The input below:

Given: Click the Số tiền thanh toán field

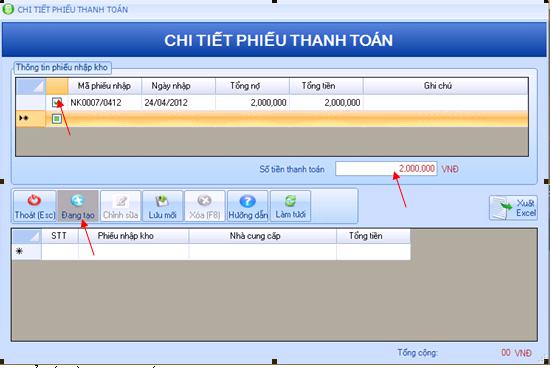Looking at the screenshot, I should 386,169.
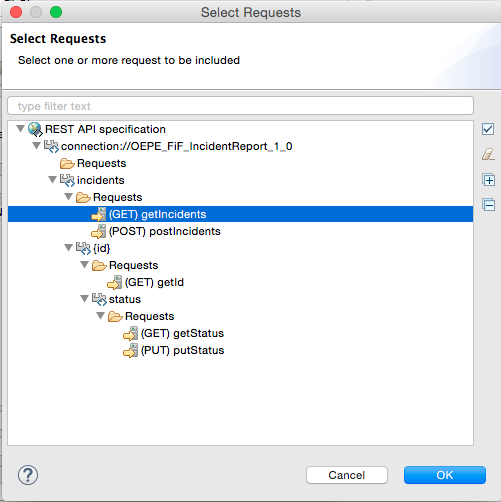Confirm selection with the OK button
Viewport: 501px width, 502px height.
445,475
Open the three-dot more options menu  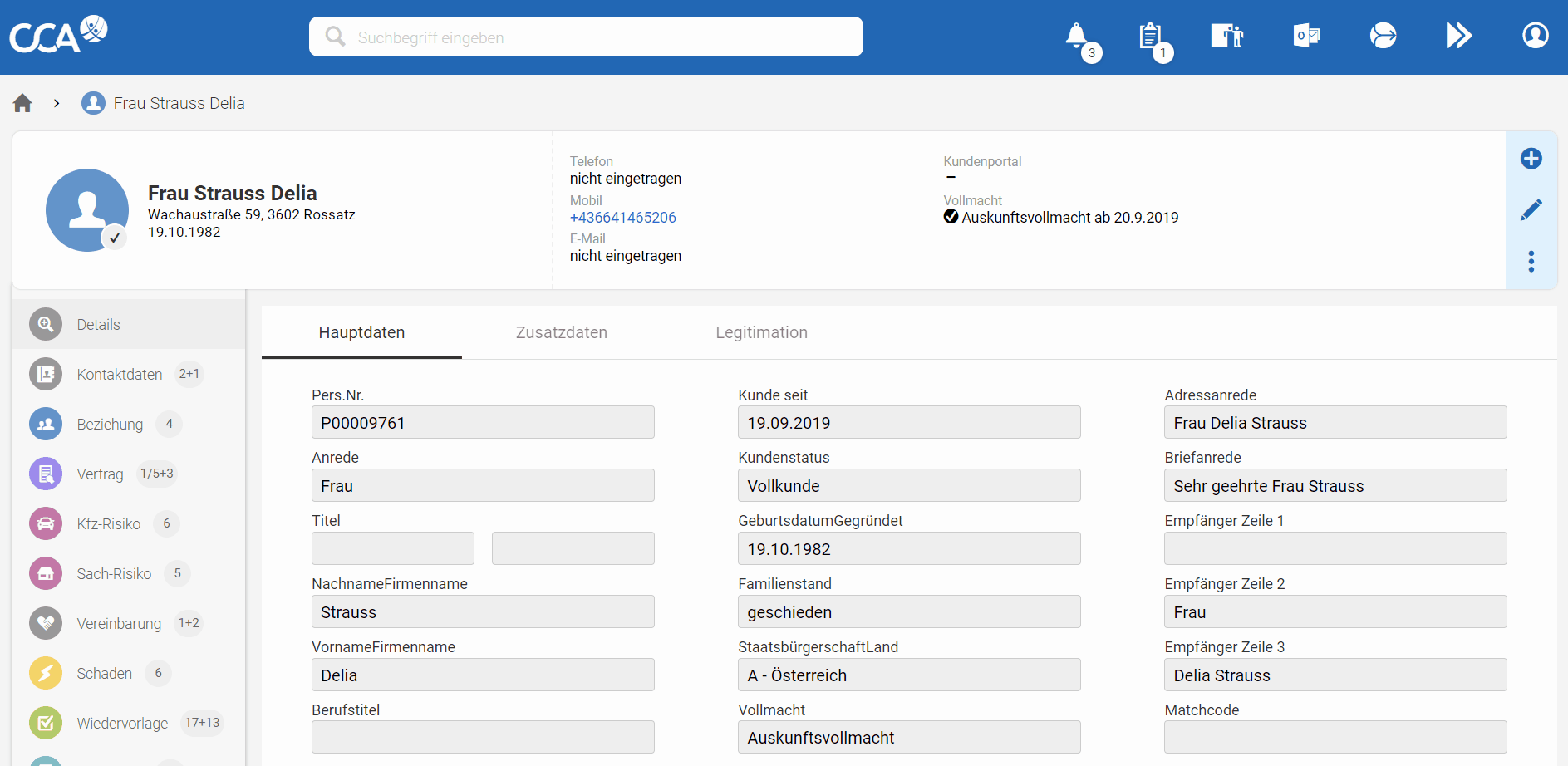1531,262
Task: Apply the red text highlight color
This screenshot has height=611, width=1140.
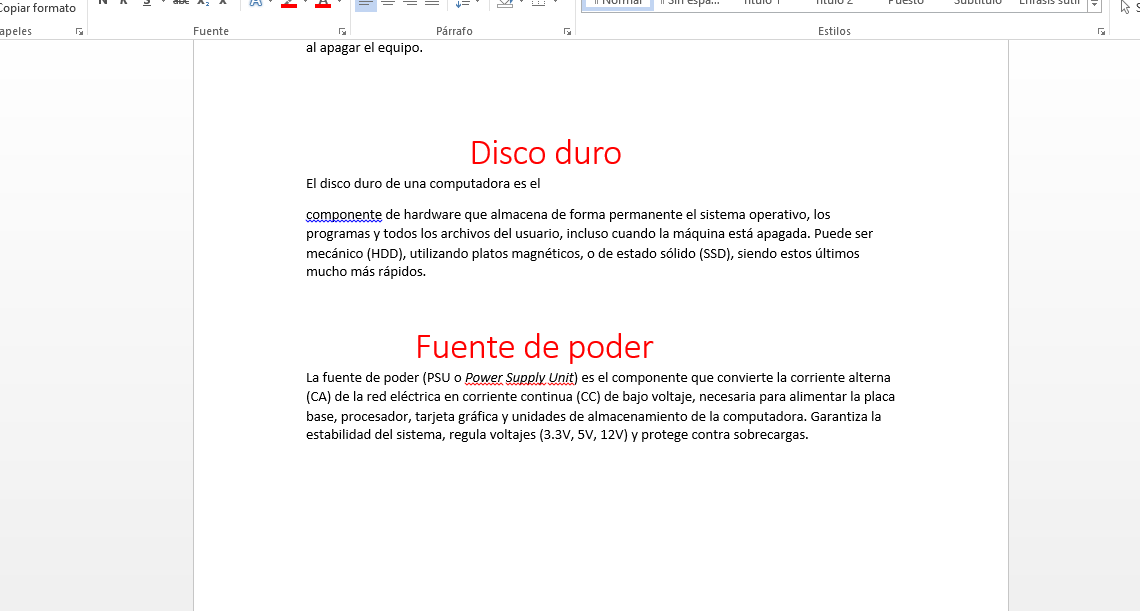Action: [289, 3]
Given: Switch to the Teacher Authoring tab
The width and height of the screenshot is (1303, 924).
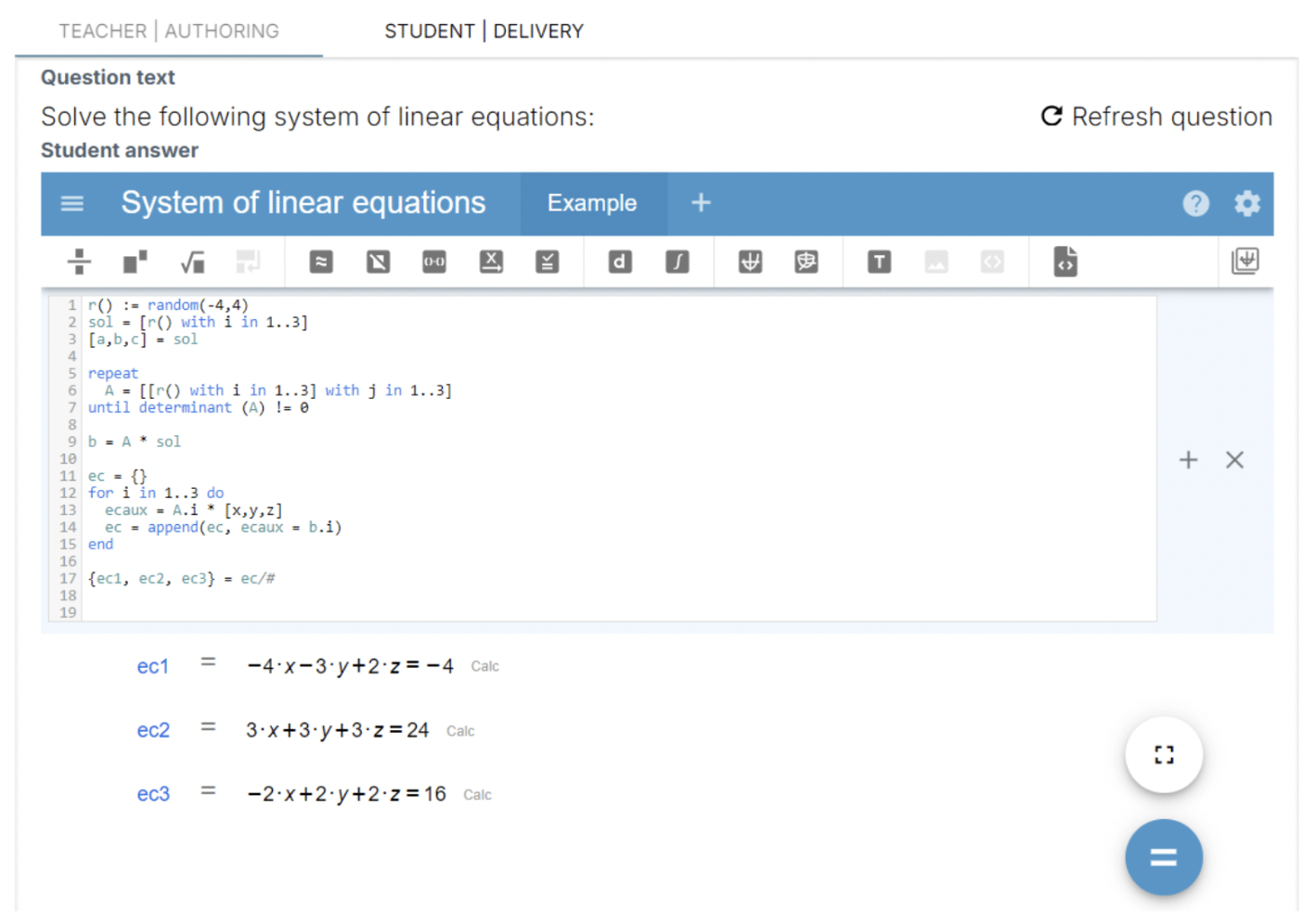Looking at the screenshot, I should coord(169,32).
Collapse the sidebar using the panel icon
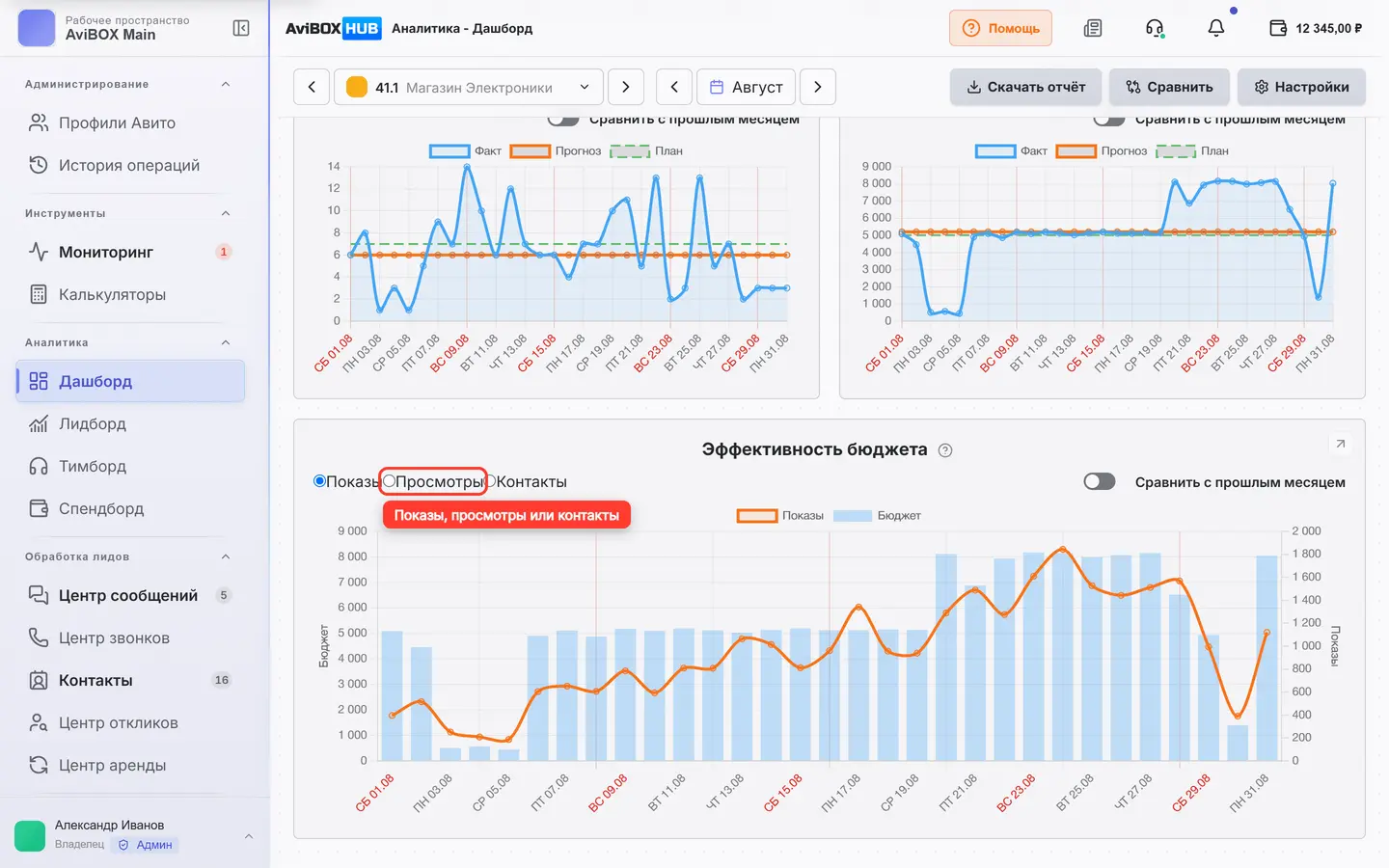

End of The input.

_Work instructions_: Give back exactly the lines from the line with "Task: Apply the red text highlight color" through the final line of the entries above, and keep pictures out of the copy.

_Finished task_:
Task: Apply the red text highlight color
This screenshot has height=611, width=1140.
Action: [289, 3]
Given: Switch to the Teacher Authoring tab
The width and height of the screenshot is (1303, 924).
Looking at the screenshot, I should coord(169,32).
Collapse the sidebar using the panel icon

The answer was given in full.